→ SOURCE DATA:
---+---

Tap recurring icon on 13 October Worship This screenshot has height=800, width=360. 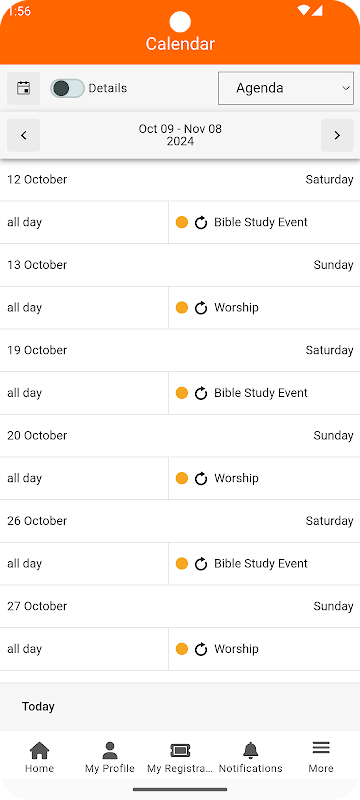[201, 308]
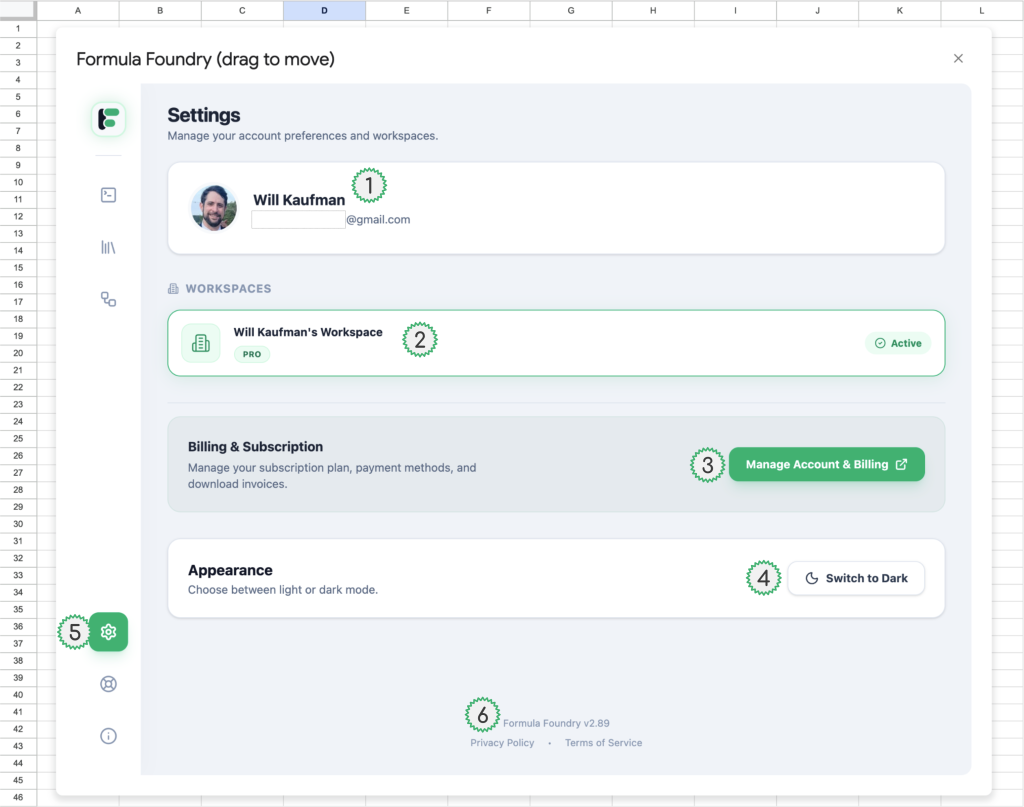The image size is (1024, 807).
Task: Click Manage Account & Billing button
Action: [x=826, y=464]
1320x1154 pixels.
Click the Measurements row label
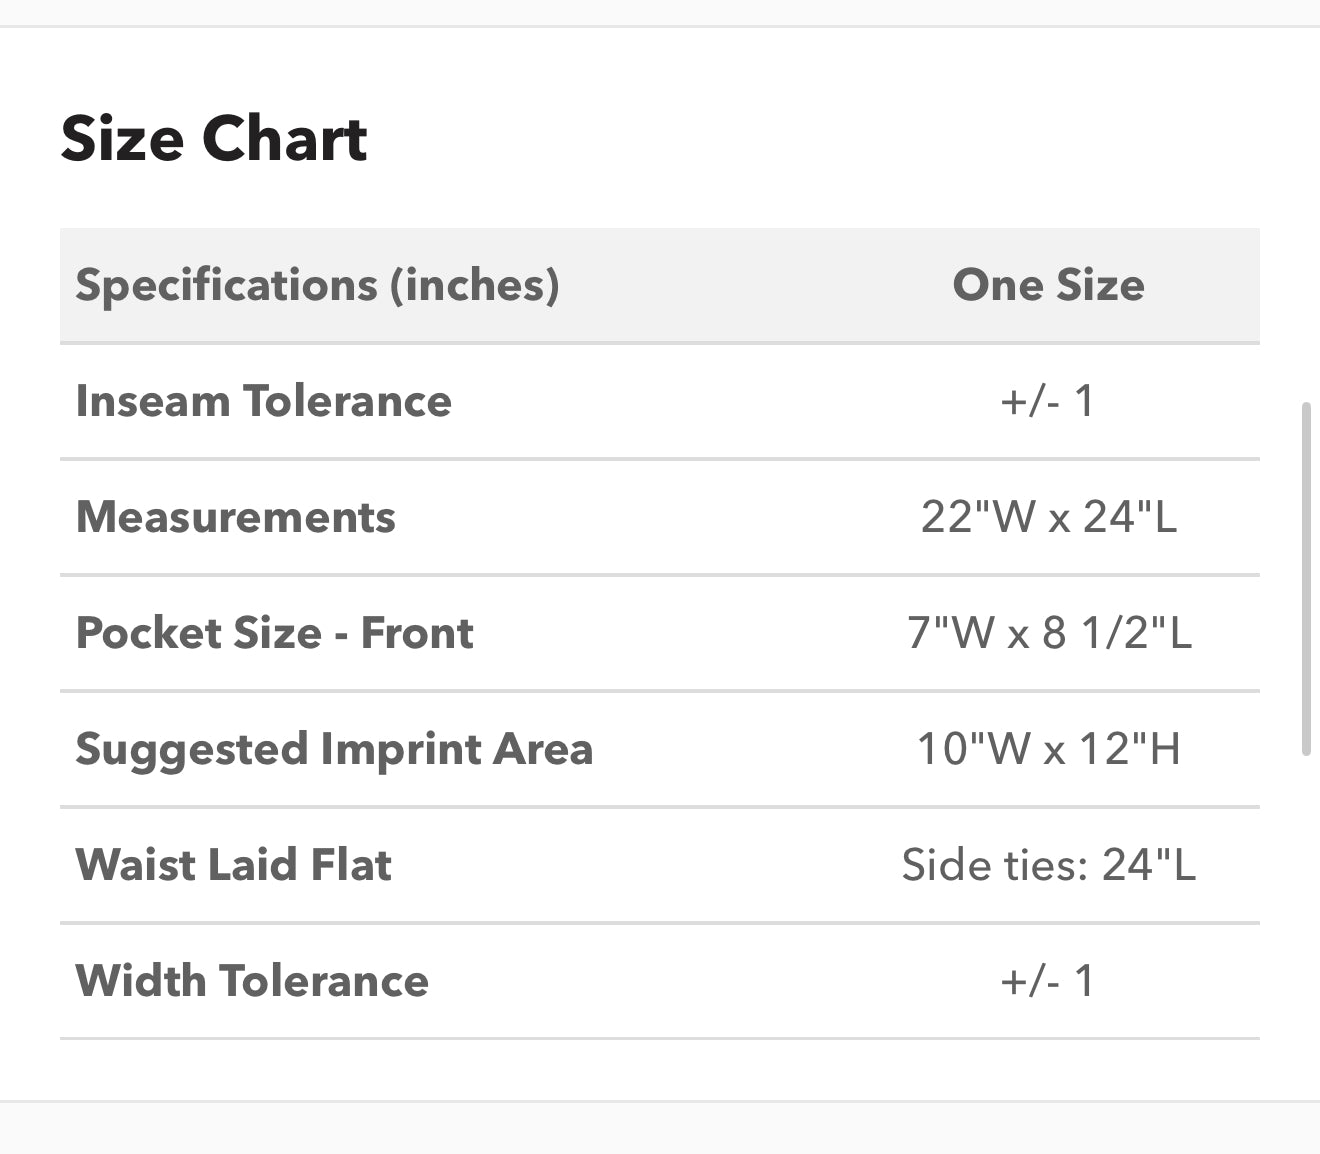pos(236,518)
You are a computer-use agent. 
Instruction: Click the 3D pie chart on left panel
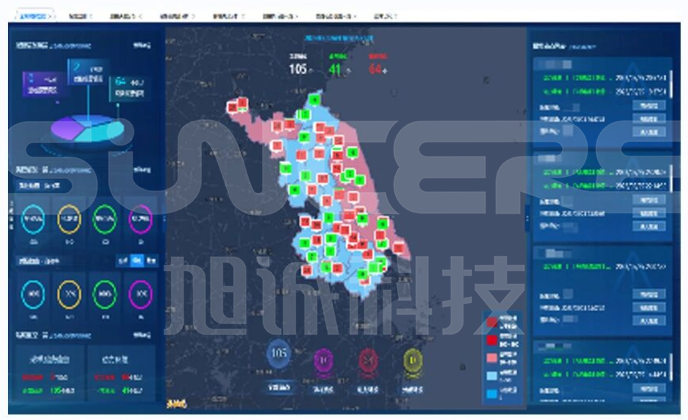pyautogui.click(x=88, y=128)
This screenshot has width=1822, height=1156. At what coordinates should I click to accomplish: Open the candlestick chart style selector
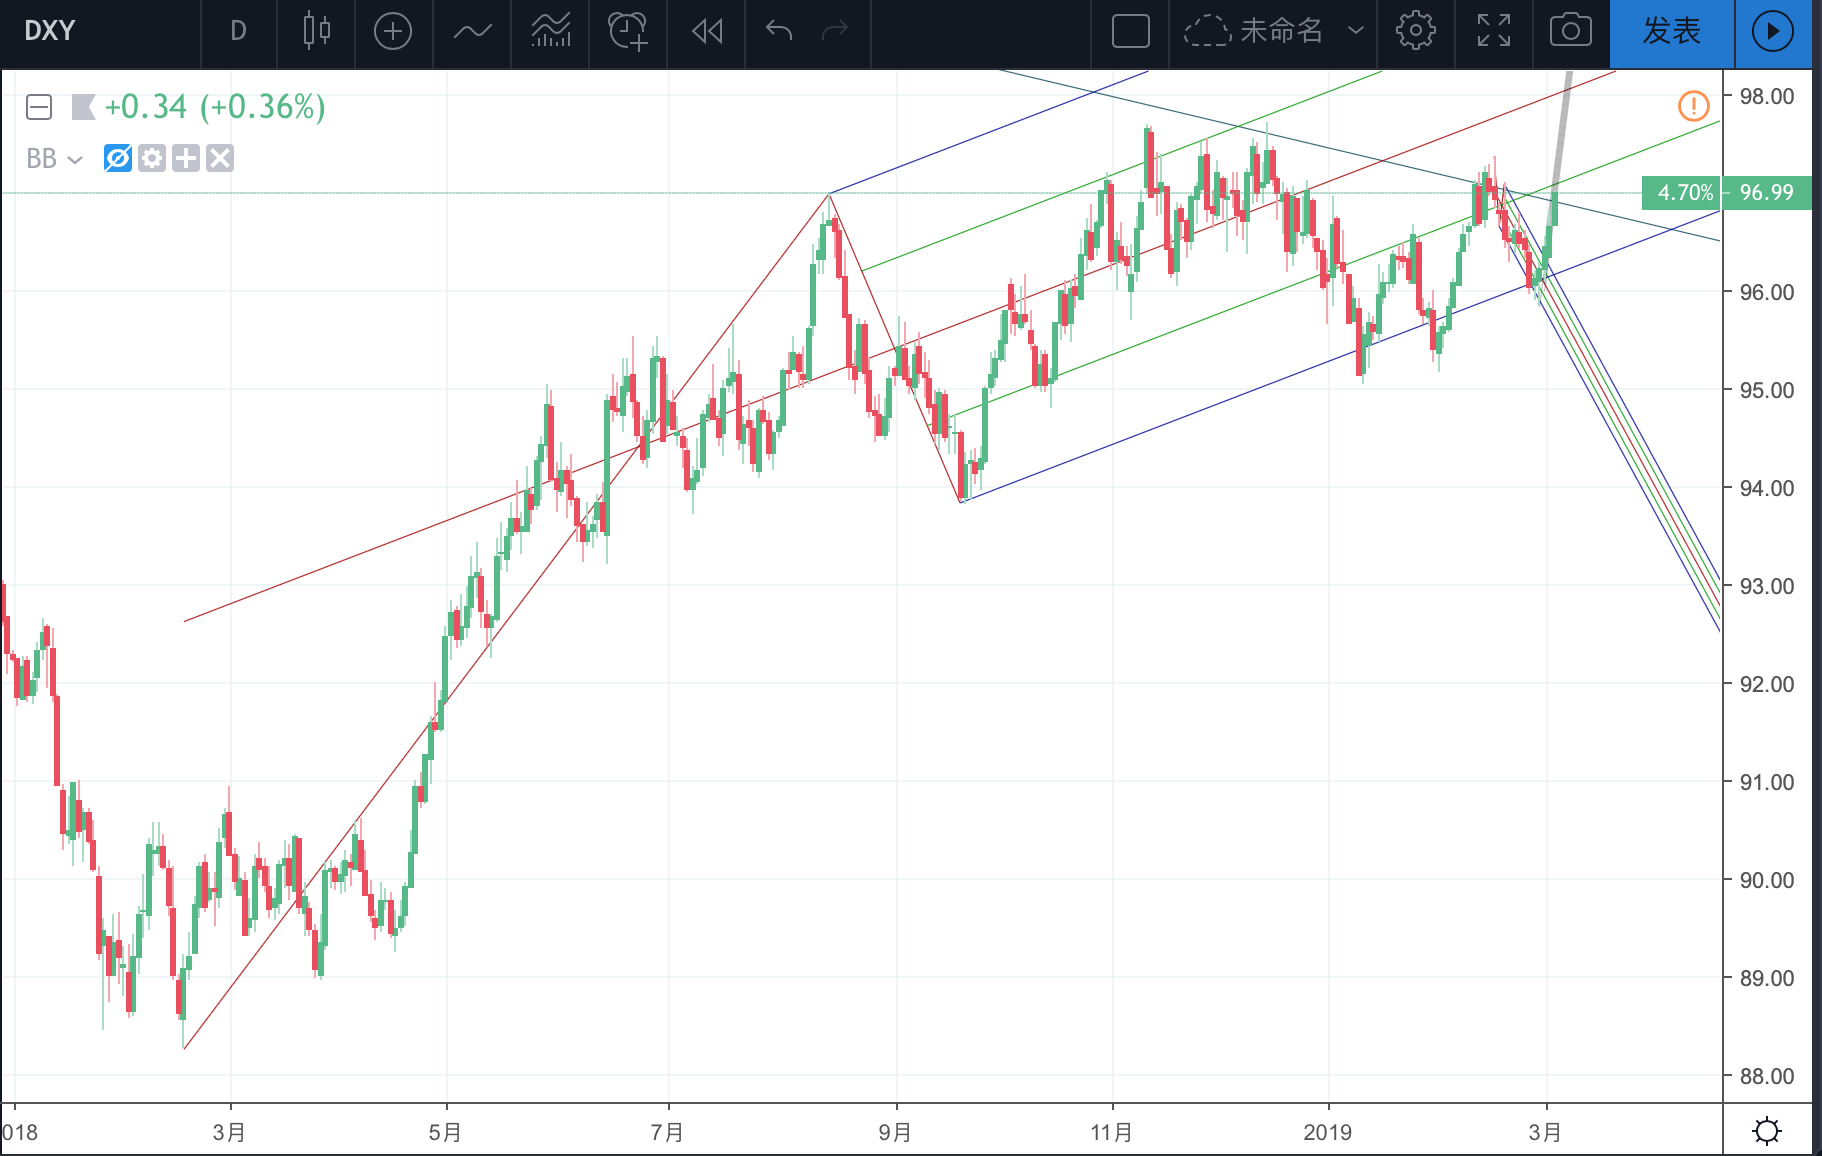coord(316,31)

---+---

→ WHAT THE TASK ASKS: Print exactly, and print only, the lines from the line with "Click the Measurements row label" through the last line of the entries, both ends included. No pictures belong in the result.

→ THE ANSWER:
Click the Measurements row label
pos(236,518)
You are a computer-use agent. 
Instruction: Click the 3D pie chart on left panel
pyautogui.click(x=88, y=128)
This screenshot has width=1822, height=1156. At what coordinates should I click to accomplish: Open the candlestick chart style selector
coord(316,31)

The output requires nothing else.